2.1 De klacht houdt, zakelijk weergegeven, in dat verweerder tuchtrechtelijk verwijtbaar heeft gehandeld als bedoeld in artikel 46 Advocatenwet. Meer in het bijzonder verwijten klagers verweerder dat hij “willens en wetens de onwaarheid blijft voorhouden” in een procedure bij het gerechtshof te Amsterdam, waarin klager de cliënt van verweerder heeft laten dagvaarden in verband met een vordering tot herroeping ex artikel 386 Wetboek van Burgerlijke Rechtsvordering. Klagers stellen dat zij verweerder bij de zitting van de Raad van Discipline dringend hebben verzocht om te stoppen met het vermelden van onjuiste feiten. Klagers hebben ter zake verwezen naar een memorie van antwoord van 18 juni 2013 van verweerder, waarin verweerder naar de mening van klagers procesfraude pleegt, door halve waarheden te poneren en de rechtsgang te manipuleren. Ten slotte verwijten klagers verweerder dat nog steeds onduidelijk is waar het door klagers op de derdengeldrekening van verweerder betaalde bedrag van NLG 8.000,00 is gebleven.

════

OPDRACHTDETAILS.
Beantwoord aan de hand van het fragment over de klacht de volgende vragen:
1. Welk artikel van de Advocatenwet wordt in de klacht genoemd?
2. Van welke datum is de memorie van antwoord waarnaar klagers verwijzen?
3. Welk bedrag hebben klagers op de derdengeldrekening van verweerder betaald?
De onderstaande gegevens zijn niet nodig.

════

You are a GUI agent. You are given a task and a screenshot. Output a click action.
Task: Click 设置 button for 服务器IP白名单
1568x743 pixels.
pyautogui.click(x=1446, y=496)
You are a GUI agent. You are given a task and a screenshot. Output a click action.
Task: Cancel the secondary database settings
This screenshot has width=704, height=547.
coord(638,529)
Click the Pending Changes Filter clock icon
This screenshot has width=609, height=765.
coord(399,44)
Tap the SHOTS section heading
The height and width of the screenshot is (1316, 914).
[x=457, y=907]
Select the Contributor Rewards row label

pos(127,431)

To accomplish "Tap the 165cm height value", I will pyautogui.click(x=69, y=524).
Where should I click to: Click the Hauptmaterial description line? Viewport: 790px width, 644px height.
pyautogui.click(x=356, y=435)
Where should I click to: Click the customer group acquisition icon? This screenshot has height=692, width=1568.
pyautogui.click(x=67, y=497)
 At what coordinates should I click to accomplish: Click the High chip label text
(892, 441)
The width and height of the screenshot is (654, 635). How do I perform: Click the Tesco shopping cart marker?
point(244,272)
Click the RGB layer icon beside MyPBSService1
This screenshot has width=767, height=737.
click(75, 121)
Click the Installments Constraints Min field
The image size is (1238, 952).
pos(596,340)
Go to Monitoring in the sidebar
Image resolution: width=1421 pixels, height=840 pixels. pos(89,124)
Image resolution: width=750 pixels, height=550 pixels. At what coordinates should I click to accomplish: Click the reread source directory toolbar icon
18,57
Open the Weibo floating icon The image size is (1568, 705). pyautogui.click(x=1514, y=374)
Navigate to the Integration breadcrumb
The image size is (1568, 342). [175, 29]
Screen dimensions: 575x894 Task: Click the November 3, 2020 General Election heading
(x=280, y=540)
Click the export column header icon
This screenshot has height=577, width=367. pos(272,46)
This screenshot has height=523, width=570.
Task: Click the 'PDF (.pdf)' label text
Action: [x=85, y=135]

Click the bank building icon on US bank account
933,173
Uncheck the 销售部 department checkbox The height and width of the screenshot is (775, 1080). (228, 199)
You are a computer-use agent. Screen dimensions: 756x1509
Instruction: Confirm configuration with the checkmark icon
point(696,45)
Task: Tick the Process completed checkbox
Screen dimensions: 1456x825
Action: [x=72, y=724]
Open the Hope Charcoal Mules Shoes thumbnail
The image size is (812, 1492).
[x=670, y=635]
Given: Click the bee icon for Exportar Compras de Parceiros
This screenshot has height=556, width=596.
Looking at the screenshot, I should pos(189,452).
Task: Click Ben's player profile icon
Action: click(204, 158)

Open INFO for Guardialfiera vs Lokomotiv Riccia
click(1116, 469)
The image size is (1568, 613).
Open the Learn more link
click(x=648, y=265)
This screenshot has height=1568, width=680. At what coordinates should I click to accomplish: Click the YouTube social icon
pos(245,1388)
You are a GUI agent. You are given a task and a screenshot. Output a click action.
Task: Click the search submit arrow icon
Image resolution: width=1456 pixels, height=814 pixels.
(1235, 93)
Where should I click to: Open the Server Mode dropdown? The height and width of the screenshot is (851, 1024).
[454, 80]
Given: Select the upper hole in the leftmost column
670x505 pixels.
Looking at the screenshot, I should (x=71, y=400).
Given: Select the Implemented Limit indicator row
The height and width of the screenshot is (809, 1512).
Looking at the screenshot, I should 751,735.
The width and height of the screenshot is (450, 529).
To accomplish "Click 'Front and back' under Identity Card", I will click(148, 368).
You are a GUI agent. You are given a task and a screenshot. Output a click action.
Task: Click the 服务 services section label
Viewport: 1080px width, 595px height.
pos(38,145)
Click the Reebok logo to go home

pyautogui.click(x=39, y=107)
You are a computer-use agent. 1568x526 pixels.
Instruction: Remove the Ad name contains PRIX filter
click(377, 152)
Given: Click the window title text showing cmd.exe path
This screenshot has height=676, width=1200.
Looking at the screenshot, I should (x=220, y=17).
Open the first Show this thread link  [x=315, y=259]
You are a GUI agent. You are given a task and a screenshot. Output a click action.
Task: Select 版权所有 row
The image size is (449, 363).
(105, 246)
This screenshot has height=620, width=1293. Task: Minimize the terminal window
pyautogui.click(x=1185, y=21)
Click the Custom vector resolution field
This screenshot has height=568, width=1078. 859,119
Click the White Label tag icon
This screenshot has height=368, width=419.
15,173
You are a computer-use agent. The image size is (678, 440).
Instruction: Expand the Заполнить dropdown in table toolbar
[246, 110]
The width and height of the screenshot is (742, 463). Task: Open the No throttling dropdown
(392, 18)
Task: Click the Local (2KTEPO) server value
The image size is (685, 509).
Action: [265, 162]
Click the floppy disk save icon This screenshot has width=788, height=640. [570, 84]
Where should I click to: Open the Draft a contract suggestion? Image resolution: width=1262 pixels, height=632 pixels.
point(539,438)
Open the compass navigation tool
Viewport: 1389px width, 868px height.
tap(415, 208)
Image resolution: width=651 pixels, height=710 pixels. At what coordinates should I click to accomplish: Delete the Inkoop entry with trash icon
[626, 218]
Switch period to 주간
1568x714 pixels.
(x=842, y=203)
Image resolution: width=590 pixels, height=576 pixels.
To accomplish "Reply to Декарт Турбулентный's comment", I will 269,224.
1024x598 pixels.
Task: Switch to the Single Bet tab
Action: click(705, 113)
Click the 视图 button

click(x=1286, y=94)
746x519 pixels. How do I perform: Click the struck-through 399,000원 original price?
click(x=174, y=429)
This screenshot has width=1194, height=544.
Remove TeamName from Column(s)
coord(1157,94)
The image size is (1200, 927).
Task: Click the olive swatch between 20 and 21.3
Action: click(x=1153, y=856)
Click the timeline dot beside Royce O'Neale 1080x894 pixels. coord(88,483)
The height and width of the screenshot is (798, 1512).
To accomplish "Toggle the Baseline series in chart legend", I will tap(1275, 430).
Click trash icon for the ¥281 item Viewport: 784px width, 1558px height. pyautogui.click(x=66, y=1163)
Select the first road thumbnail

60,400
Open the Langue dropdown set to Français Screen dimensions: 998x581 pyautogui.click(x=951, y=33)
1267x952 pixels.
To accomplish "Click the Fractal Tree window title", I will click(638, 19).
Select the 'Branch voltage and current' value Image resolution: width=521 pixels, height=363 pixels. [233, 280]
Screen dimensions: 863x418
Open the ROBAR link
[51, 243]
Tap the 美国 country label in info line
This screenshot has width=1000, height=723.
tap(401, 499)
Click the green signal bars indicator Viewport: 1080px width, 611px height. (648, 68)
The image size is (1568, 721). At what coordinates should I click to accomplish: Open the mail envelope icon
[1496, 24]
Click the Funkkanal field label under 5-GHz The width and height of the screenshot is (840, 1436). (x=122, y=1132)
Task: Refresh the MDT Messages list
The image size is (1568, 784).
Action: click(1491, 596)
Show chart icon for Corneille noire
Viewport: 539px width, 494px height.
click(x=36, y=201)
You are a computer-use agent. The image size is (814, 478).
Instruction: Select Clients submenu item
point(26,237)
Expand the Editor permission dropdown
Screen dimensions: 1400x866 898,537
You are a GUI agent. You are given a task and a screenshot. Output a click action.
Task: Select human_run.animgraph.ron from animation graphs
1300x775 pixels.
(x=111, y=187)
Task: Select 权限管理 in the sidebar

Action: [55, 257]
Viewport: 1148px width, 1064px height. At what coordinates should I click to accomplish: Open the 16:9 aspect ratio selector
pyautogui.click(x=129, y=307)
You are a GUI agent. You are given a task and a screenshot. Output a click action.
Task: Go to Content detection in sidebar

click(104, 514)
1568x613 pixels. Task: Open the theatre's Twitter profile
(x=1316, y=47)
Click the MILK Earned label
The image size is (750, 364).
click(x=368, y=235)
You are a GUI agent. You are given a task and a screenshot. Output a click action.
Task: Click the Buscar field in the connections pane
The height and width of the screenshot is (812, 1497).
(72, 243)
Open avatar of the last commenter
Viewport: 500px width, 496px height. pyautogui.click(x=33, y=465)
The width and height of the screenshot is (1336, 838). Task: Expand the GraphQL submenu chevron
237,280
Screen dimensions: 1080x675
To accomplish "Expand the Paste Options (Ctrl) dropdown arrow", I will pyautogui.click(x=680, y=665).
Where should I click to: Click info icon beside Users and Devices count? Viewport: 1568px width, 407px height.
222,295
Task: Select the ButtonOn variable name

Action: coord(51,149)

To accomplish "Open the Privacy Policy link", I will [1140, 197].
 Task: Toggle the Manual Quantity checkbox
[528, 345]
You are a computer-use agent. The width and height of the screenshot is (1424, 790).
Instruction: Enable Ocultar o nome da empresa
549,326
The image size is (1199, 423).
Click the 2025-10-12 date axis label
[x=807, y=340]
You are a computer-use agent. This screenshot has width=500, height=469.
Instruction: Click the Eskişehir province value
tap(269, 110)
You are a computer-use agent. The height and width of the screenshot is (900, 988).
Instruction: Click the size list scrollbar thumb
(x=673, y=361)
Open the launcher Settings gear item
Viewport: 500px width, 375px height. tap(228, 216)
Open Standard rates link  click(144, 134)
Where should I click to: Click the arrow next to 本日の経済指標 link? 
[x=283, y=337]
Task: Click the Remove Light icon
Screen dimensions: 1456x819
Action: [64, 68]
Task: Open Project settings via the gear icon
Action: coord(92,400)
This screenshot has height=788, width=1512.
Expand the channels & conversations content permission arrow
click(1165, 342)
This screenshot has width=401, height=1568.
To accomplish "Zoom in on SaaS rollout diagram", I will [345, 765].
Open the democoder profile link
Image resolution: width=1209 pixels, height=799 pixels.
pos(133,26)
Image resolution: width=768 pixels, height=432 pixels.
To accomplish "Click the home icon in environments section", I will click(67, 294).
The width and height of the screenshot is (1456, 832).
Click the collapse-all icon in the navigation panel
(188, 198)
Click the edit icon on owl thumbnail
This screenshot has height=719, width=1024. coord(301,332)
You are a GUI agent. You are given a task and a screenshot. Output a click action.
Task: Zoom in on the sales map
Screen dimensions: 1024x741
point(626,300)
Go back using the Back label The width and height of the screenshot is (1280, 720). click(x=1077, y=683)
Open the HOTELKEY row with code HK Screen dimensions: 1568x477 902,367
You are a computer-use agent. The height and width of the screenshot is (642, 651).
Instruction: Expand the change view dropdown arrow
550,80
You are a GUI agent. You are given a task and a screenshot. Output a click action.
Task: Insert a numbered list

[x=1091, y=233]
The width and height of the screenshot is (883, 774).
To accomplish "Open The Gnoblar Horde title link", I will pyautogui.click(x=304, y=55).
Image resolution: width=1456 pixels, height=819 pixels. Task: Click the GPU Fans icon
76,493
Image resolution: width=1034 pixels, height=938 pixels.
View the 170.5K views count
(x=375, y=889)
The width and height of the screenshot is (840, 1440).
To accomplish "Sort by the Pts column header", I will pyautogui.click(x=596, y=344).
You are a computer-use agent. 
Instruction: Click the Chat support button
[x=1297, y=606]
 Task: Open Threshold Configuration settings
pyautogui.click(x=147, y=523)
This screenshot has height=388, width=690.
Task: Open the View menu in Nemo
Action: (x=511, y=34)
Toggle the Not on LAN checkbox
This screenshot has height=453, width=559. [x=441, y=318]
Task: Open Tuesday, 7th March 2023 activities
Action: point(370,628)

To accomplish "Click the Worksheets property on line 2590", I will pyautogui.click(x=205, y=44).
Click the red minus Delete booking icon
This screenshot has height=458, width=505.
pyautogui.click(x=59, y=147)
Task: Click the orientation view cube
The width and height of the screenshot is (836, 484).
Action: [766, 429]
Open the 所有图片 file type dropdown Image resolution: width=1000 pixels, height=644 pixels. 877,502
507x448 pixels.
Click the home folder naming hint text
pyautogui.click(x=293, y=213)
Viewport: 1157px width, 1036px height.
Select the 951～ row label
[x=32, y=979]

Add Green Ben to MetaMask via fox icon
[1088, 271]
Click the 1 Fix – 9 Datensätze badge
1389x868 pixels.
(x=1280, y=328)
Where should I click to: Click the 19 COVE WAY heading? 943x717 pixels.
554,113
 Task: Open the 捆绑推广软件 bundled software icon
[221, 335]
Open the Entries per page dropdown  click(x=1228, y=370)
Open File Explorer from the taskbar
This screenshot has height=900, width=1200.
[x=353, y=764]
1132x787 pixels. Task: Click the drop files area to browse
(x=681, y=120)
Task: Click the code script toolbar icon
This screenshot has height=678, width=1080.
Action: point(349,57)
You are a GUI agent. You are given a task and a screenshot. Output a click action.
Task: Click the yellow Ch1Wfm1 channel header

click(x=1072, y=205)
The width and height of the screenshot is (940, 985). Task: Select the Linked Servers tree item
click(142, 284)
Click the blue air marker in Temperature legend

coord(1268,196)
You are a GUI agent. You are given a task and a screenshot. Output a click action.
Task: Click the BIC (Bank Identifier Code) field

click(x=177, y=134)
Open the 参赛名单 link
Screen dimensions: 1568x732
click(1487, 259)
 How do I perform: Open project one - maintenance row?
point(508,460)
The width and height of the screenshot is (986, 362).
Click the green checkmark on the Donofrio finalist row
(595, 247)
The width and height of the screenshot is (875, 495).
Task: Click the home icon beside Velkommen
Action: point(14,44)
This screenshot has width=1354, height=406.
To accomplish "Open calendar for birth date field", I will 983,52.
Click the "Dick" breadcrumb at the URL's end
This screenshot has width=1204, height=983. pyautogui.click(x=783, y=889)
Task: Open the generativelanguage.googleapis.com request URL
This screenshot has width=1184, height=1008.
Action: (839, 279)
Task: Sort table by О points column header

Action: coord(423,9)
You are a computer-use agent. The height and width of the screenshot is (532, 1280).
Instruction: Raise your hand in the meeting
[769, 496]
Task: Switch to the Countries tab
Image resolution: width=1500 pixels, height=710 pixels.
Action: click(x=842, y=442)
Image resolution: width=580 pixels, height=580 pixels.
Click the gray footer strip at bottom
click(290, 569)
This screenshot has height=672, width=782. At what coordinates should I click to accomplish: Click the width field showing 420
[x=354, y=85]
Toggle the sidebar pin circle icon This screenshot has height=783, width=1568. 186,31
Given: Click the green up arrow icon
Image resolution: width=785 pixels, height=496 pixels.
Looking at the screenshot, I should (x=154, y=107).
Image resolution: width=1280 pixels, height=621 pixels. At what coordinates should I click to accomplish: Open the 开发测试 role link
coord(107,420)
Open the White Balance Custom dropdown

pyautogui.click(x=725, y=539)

════

UITWERKING.
1. Artikel 46 Advocatenwet.
2. 18 juni 2013.
3. NLG 8.000,00.